The lawyers for the government also noted that Mr. Jagdeo should not take any consolation from the dissenting vote at the CCJ. For starters, the entire court – seven judges – sat to hear this case. They must have found it to be most interesting.
Six of them voted to allow the appeal. The dissenting vote did not find favour with the principle of democracy that had been in existence since the days of the Greeks when they met in the marketplace.
Asked to comment on the ruling by Justice Chang and Justice Carl Singh, Solicitor General Ms. Kim Kyte-Thomas said that such rulings make law interesting. Lawyers are confronted with different interpretations of the law.
And I must look at life for Jagdeo after the CCJ ruling. I know that he detests me. He sees me as a dyed-in-the-wool PNC, just as he is a dyed-in-the-wool PPP. But my political position, in his eyes, is criminal. Quite correctly, he argues that I am in my sunset years, but I am certainly not senile. Suffice it to say that I have children, grandchildren and even great grand-children to keep me company and make me happy.

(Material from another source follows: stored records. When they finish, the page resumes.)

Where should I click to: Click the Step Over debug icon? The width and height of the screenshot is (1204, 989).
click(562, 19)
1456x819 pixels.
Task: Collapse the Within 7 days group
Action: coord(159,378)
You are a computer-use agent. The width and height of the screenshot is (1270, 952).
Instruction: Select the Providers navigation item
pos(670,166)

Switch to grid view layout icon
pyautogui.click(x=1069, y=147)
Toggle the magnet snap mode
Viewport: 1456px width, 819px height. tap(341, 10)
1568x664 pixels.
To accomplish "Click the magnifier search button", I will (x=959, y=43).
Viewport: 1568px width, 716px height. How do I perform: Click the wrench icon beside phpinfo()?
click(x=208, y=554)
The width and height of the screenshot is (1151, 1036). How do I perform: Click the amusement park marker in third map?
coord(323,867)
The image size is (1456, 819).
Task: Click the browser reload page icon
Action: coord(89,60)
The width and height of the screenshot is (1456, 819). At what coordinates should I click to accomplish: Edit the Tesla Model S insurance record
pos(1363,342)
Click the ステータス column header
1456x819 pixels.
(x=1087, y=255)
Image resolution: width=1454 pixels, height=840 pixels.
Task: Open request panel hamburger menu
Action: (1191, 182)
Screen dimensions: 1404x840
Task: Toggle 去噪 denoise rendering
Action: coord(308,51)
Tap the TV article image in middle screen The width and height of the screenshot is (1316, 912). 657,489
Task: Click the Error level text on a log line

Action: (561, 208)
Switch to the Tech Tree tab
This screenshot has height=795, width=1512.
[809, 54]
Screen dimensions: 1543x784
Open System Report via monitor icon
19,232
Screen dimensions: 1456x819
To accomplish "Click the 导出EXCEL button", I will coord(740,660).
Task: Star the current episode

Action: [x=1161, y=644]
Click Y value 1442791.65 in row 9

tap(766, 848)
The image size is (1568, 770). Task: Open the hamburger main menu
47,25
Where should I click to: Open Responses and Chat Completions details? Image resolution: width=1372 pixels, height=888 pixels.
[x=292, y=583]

Mr. Jagdeo, with nothing to make him a formidable person in the society, will not have the clout he had as president and as the mover and shaker in his party. He will now have to invoke people to walk with him. His circle of friends would get smaller because that is how some of his hangers-on are. No power, no need for him.
He will try to remain in the public eye by holding more press conferences, something he rarely did when he was president. Sections of the press would attend for a few more sessions then fade away. He will make outlandish statements, one of which is in the pages of today’s Kaieteur News.
Finally, he will be an ordinary citizen, just like Mrs. Janet Jagan, albeit a very rich one.